▶ _Task item_: Restate word for word the lines of the listing below, from its first line through the line with "Telefonnummer (411, 1592)", without the pictures.

BEGIN Given records

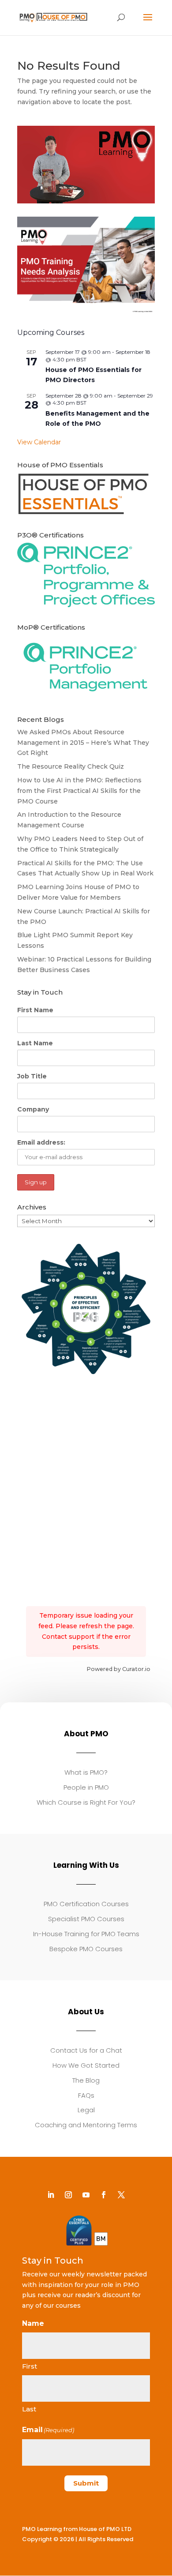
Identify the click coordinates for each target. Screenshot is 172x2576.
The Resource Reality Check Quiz (70, 766)
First (29, 2366)
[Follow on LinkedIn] (51, 2195)
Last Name (35, 1043)
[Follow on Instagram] (68, 2195)
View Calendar (39, 442)
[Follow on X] (121, 2195)
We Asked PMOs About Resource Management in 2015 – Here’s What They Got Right (83, 742)
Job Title (32, 1076)
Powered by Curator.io (118, 1669)
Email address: (41, 1142)
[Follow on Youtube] (86, 2195)
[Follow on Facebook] (104, 2195)
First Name (35, 1010)
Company (33, 1109)
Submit (86, 2483)
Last (29, 2409)
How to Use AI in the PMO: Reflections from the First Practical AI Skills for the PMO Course (79, 790)
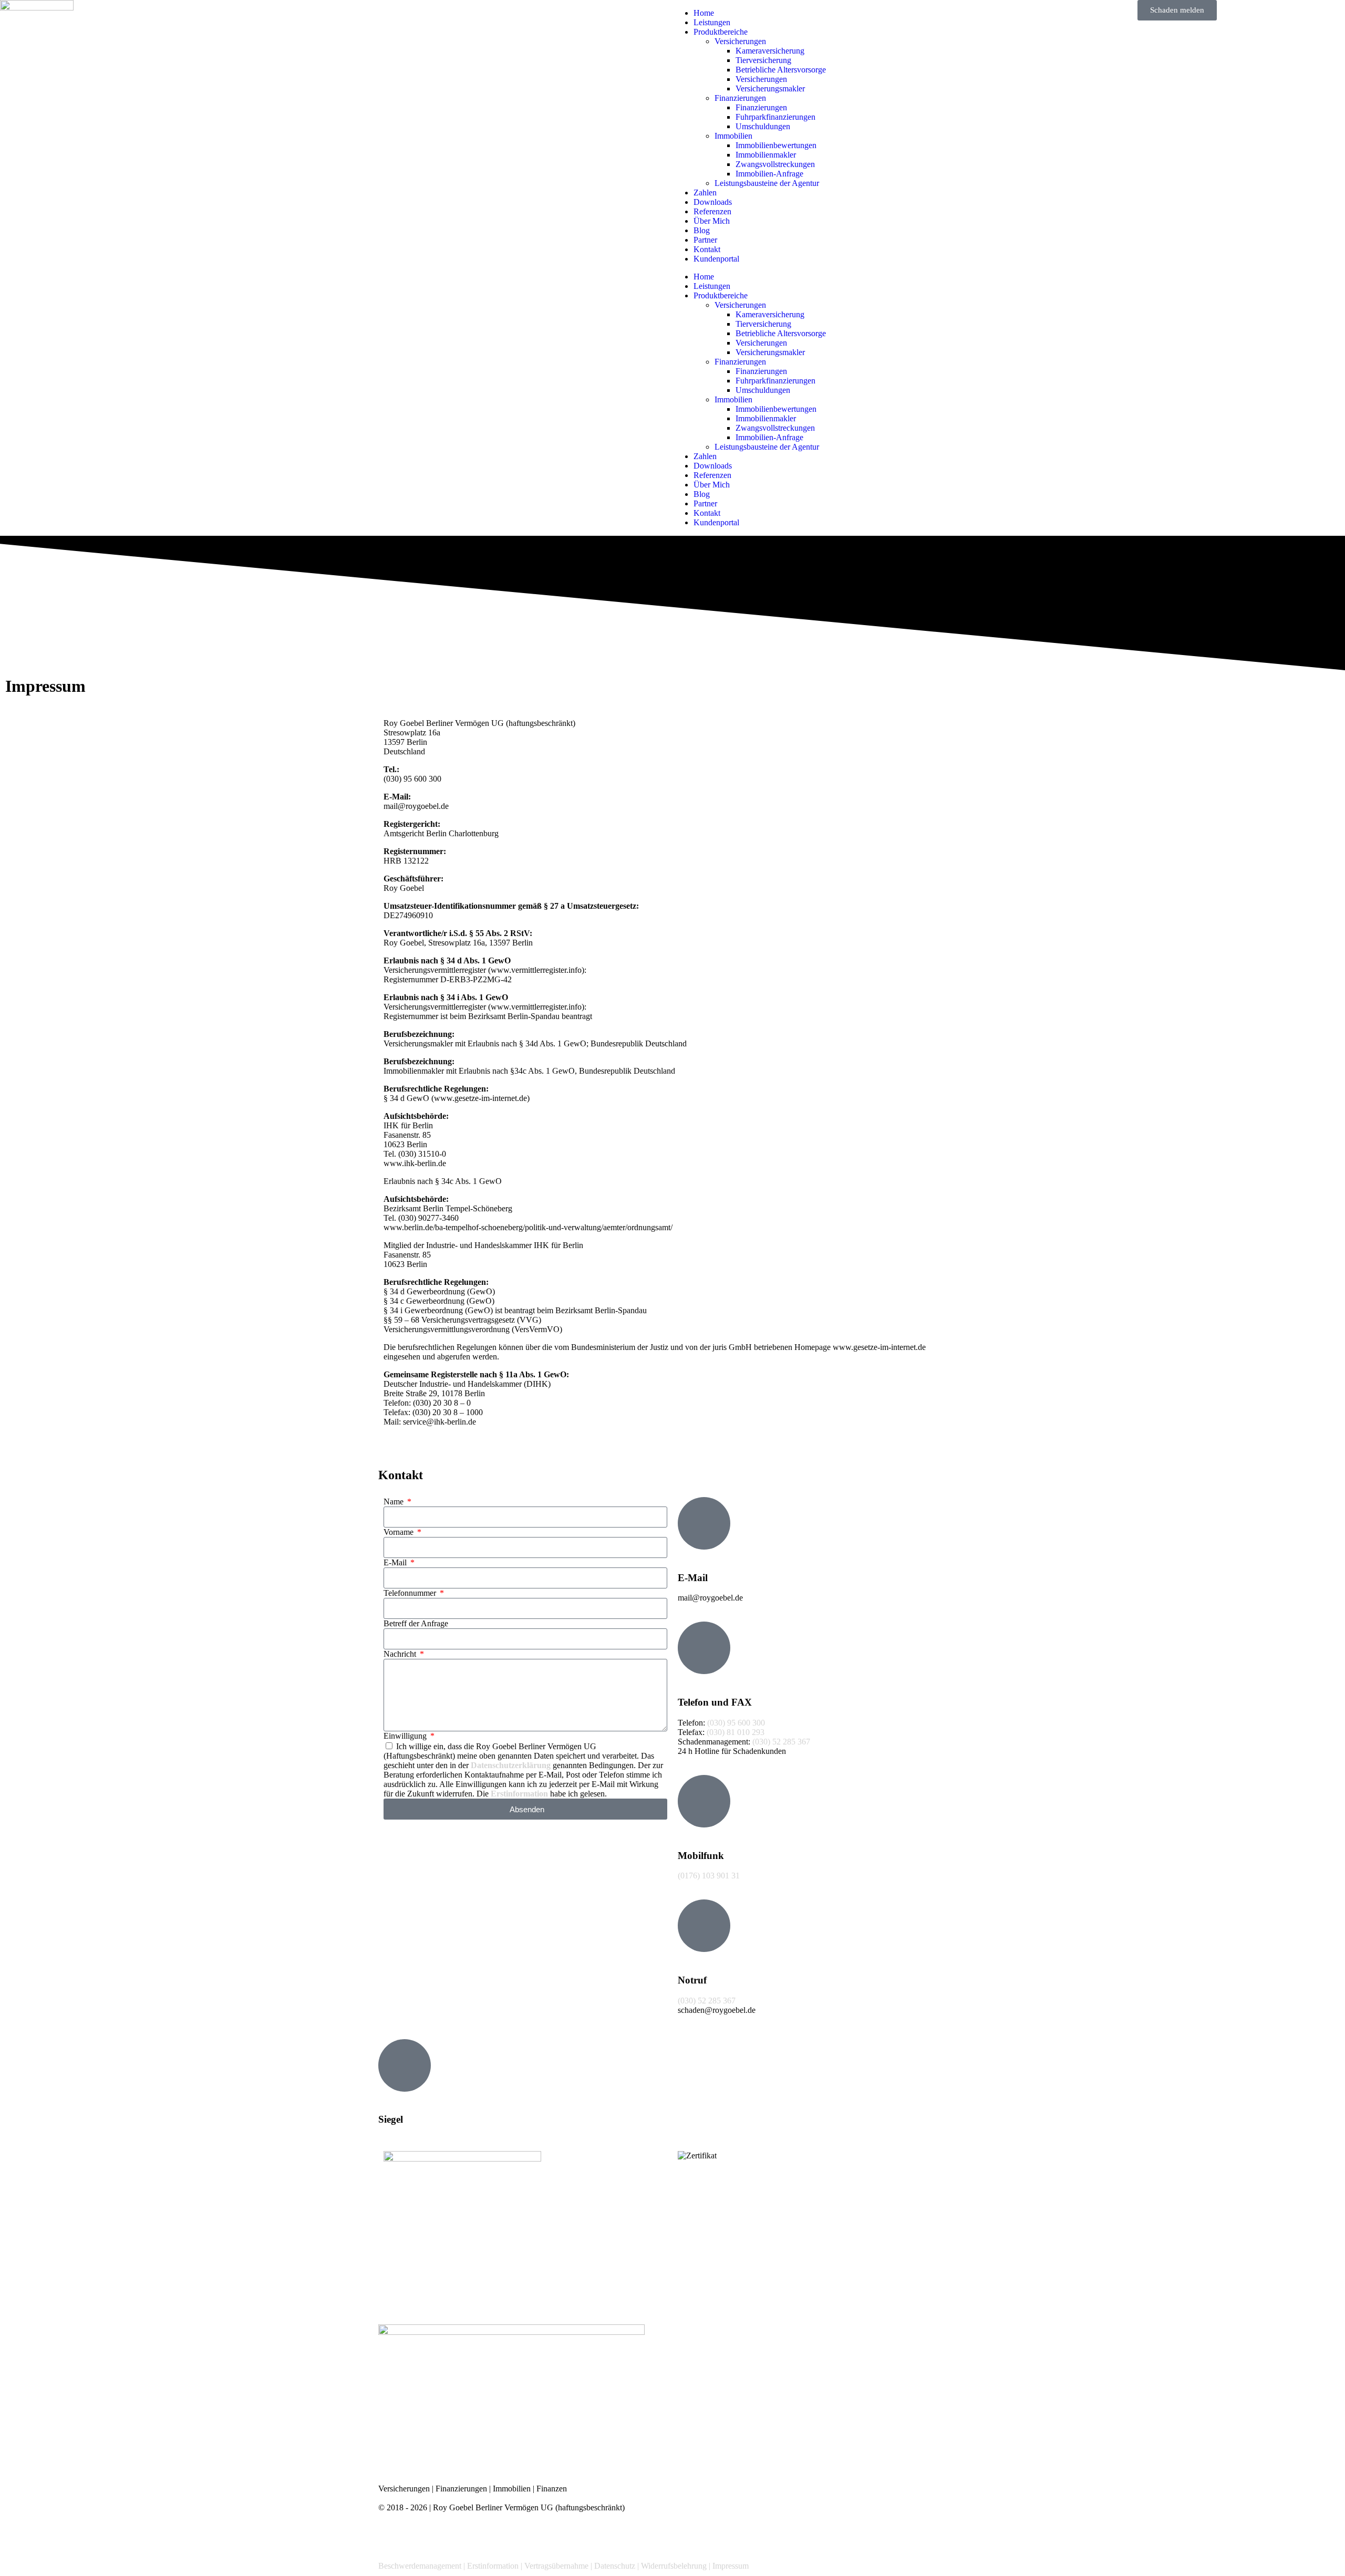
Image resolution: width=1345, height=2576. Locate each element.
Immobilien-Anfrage (769, 173)
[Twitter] (420, 2535)
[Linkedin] (476, 2535)
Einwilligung (406, 1735)
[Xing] (448, 2535)
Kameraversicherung (770, 50)
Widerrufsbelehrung (674, 2565)
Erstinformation (519, 1793)
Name (395, 1501)
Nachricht (401, 1653)
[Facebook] (391, 2535)
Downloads (713, 202)
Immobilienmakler (766, 154)
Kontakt (707, 249)
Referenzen (712, 211)
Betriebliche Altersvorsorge (781, 69)
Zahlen (705, 192)
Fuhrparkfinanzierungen (775, 116)
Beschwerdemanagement (419, 2565)
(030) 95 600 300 (736, 1722)
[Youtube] (505, 2535)
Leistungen (712, 22)
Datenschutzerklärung (511, 1765)
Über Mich (712, 220)
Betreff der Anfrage (416, 1623)
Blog (702, 230)
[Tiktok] (562, 2535)
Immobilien (733, 135)
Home (704, 12)
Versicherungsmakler (770, 88)
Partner (705, 239)
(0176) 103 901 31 (709, 1875)
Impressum (730, 2565)
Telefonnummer (411, 1592)
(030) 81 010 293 (735, 1732)
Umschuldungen (763, 126)
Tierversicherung (763, 60)
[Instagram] (533, 2535)
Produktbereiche (721, 31)
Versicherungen (740, 41)
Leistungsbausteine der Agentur (767, 183)
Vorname (400, 1532)
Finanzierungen (740, 98)
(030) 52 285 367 (781, 1741)
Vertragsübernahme (556, 2565)
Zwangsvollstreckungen (775, 164)
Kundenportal (716, 258)
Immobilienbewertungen (776, 145)
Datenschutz (614, 2565)
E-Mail (396, 1562)
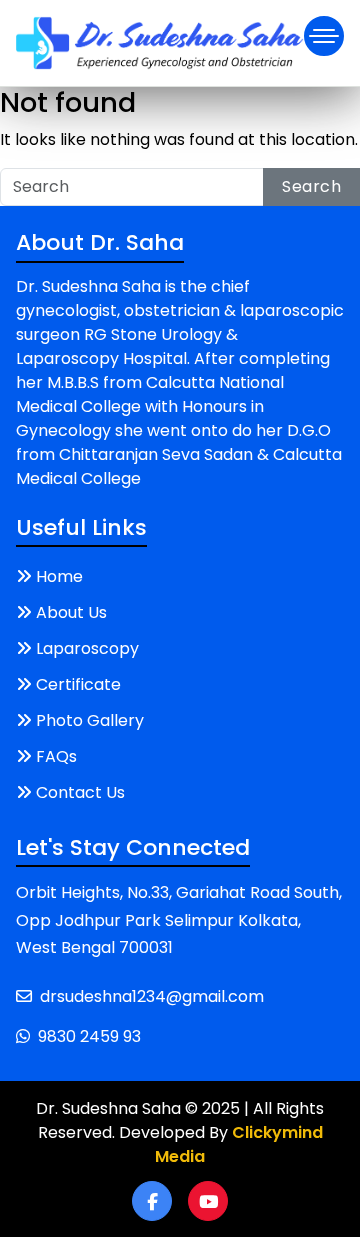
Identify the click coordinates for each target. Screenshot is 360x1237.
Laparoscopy (87, 648)
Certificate (78, 684)
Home (59, 576)
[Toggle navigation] (324, 36)
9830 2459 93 (89, 1036)
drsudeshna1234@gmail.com (152, 996)
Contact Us (80, 792)
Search (311, 186)
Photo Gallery (90, 720)
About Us (71, 612)
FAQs (56, 756)
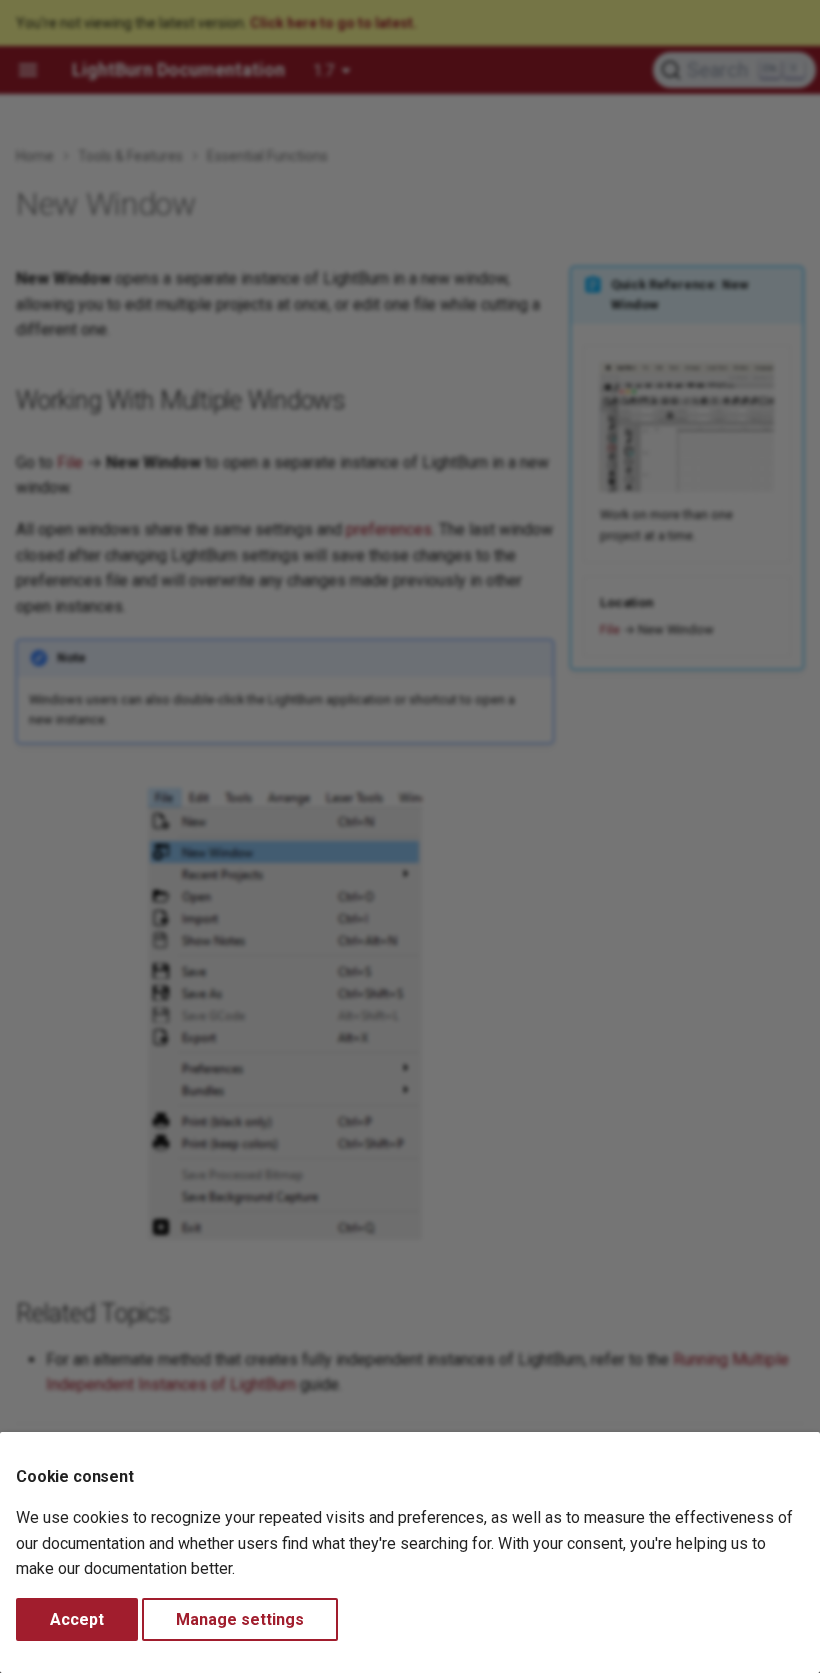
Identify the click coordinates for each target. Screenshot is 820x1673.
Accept (77, 1619)
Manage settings (240, 1619)
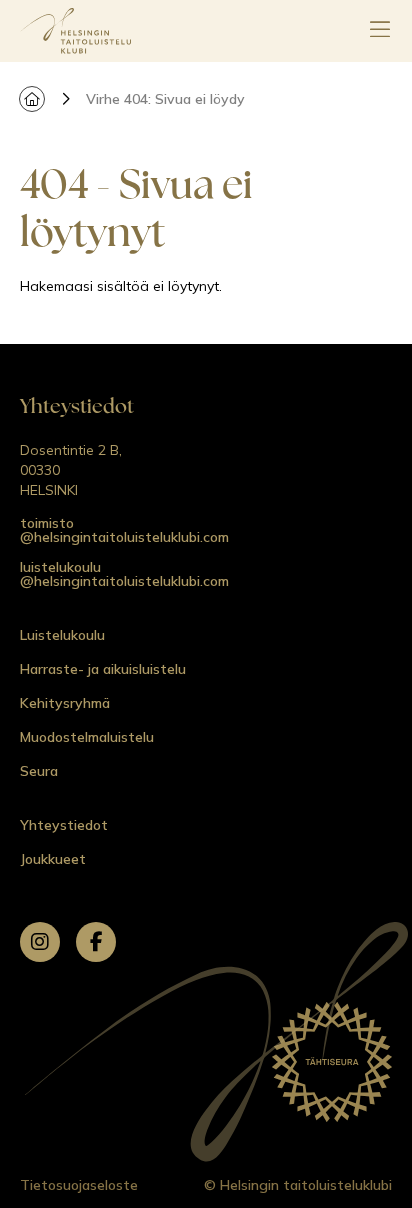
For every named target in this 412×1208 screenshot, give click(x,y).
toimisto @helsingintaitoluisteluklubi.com (124, 530)
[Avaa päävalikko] (380, 31)
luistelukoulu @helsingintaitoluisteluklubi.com (124, 574)
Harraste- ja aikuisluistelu (103, 669)
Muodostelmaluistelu (87, 737)
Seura (39, 771)
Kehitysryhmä (65, 703)
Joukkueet (53, 859)
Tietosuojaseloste (79, 1185)
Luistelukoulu (62, 635)
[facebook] (96, 942)
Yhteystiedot (64, 825)
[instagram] (40, 942)
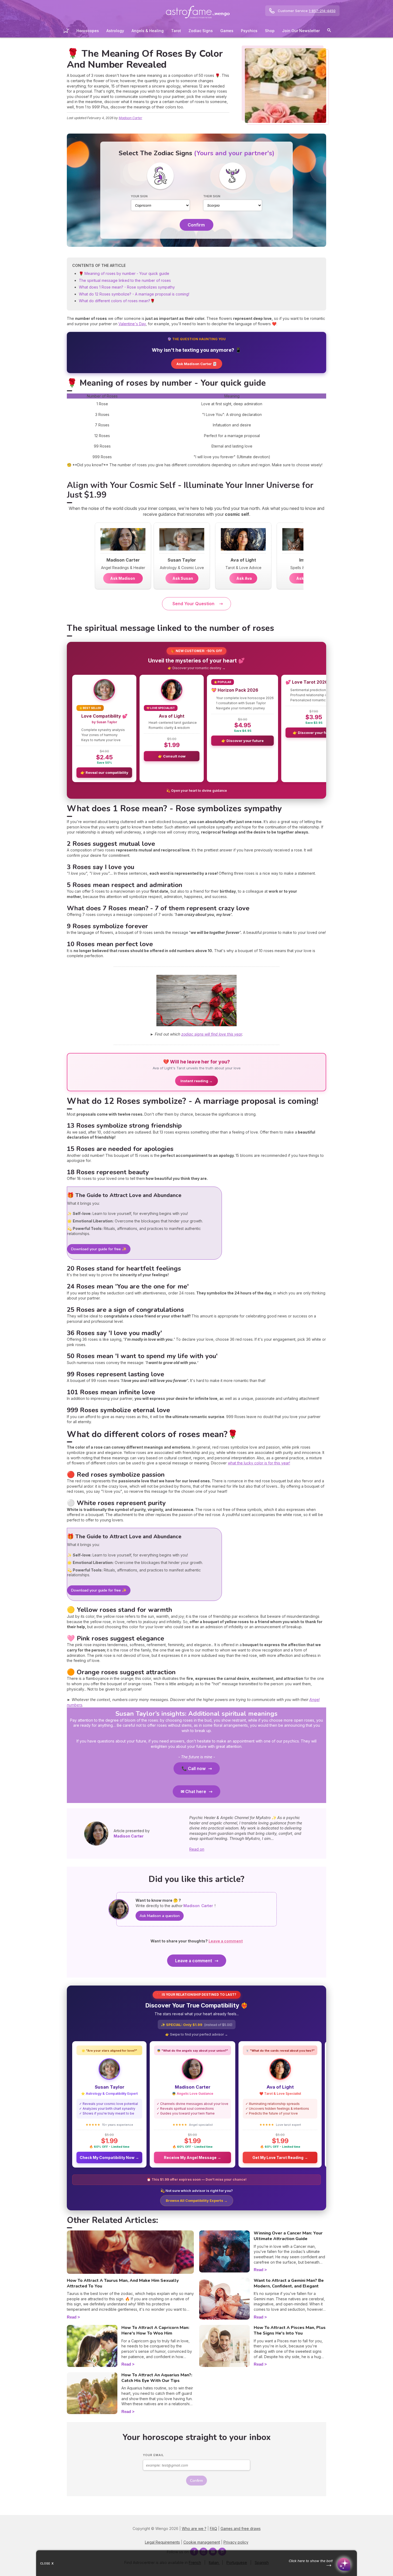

END Given records

▶ _Solution to this problem_:
Identify the click coordinates for each target. Screenshot is 172x2576.
The Resource Reality Check Quiz (70, 766)
First (29, 2366)
[Follow on LinkedIn] (51, 2195)
Last Name (35, 1043)
[Follow on Instagram] (68, 2195)
View Calendar (39, 442)
[Follow on X] (121, 2195)
We Asked PMOs About Resource Management in 2015 – Here’s What They Got Right (83, 742)
Job Title (32, 1076)
Powered by Curator.io (118, 1669)
Email address: (41, 1142)
[Follow on Youtube] (86, 2195)
[Follow on Facebook] (104, 2195)
First Name (35, 1010)
Company (33, 1109)
Submit (86, 2483)
Last (29, 2409)
How to Use AI in the PMO: Reflections from the First Practical AI Skills for the PMO Course (79, 790)
Image resolution: width=1345, height=2576. Locate each element.
Immobilien-Anfrage (769, 173)
[Twitter] (420, 2535)
[Linkedin] (476, 2535)
Einwilligung (406, 1735)
[Xing] (448, 2535)
Kameraversicherung (770, 50)
Widerrufsbelehrung (674, 2565)
Erstinformation (519, 1793)
Name (395, 1501)
Nachricht (401, 1653)
[Facebook] (391, 2535)
Downloads (713, 202)
Immobilienmakler (766, 154)
Kontakt (707, 249)
Referenzen (712, 211)
Betriebliche Altersvorsorge (781, 69)
Zahlen (705, 192)
Fuhrparkfinanzierungen (775, 116)
Beschwerdemanagement (419, 2565)
(030) 95 600 300 (736, 1722)
[Youtube] (505, 2535)
Leistungen (712, 22)
Datenschutzerklärung (511, 1765)
Über Mich (712, 220)
Betreff der Anfrage (416, 1623)
Blog (702, 230)
[Tiktok] (562, 2535)
Immobilien (733, 135)
Home (704, 12)
Versicherungsmakler (770, 88)
Partner (705, 239)
(0176) 103 901 31 (709, 1875)
Impressum (730, 2565)
Telefonnummer (411, 1592)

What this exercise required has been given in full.